::: Source data
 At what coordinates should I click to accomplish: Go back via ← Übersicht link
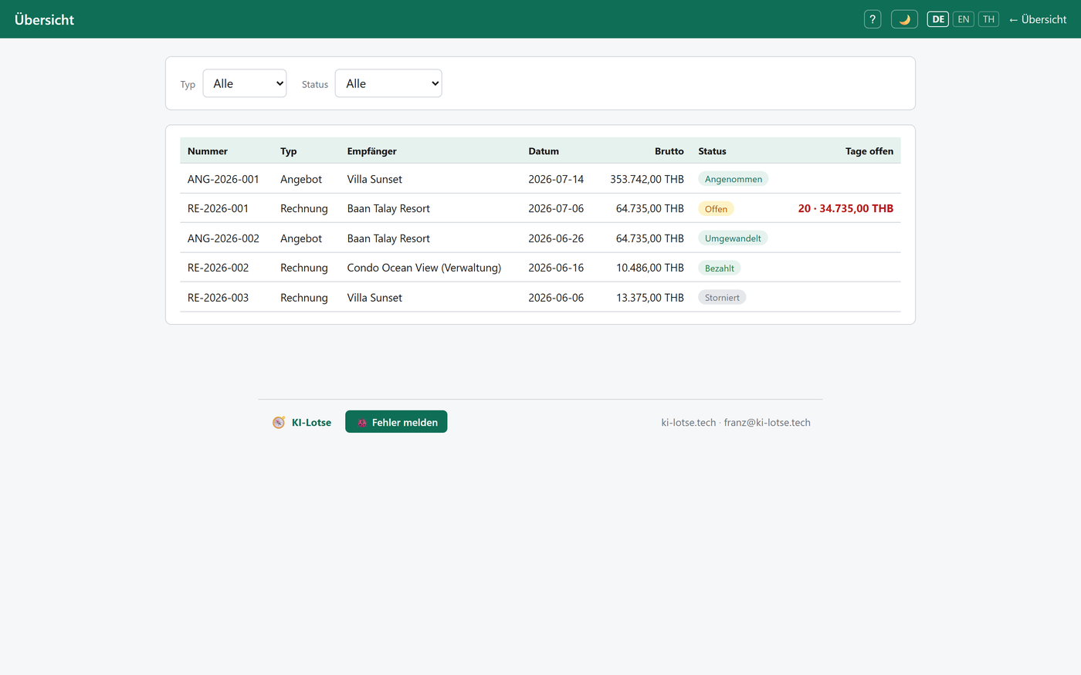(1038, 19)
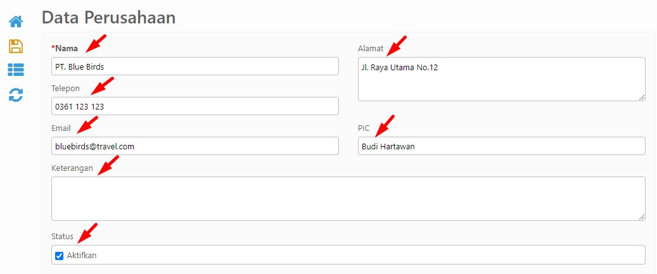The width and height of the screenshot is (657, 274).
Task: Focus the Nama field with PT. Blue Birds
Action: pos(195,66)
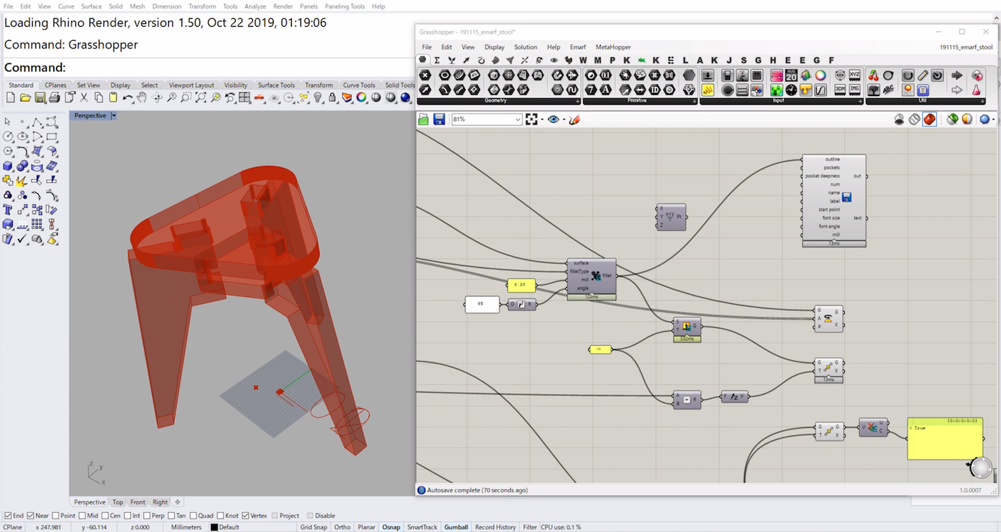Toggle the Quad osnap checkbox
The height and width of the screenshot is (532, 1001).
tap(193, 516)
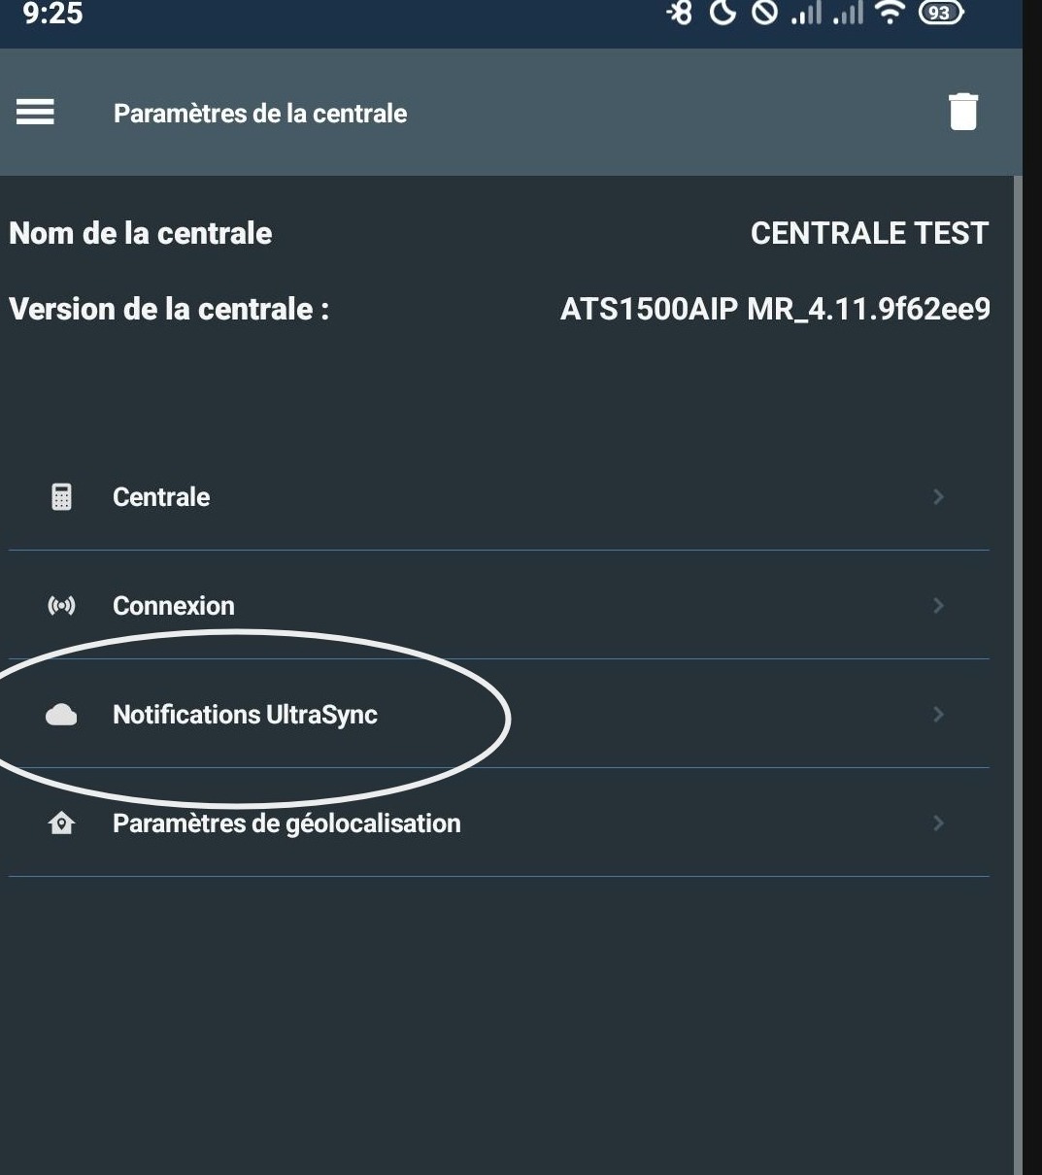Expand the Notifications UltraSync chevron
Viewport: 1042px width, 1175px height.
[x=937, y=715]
::::::
::: Source data
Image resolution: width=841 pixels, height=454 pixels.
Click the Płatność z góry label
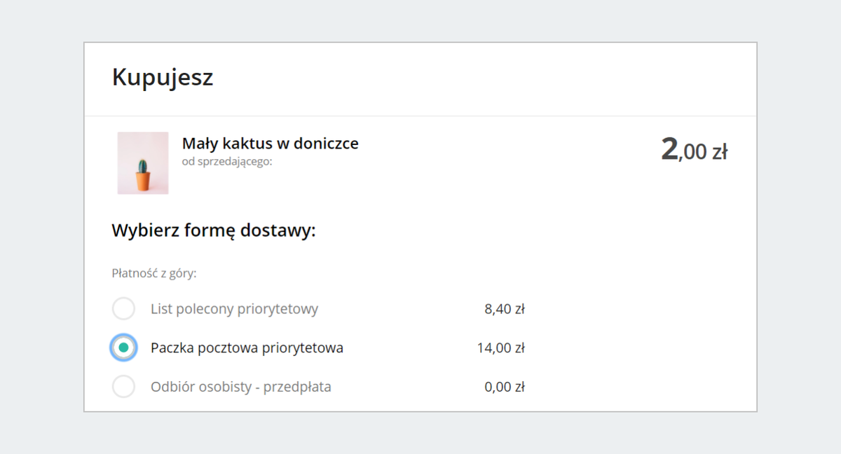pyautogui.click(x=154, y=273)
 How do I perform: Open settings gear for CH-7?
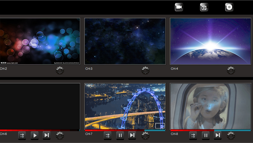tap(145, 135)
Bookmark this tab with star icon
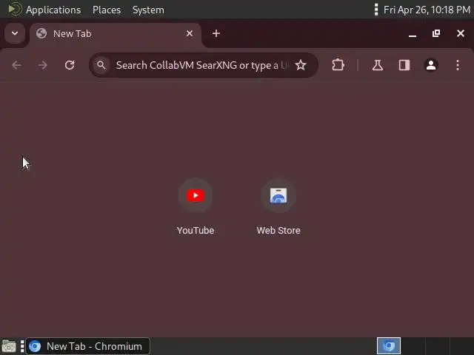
::::::
::: Source data
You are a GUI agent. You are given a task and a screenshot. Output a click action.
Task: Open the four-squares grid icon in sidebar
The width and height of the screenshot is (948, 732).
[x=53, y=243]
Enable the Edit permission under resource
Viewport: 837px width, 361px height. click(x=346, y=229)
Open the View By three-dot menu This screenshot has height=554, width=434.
::::::
_Your assignment_
For the records above, how many lines contain the word "icon"? Reply with the number only.

_Exercise solution_
2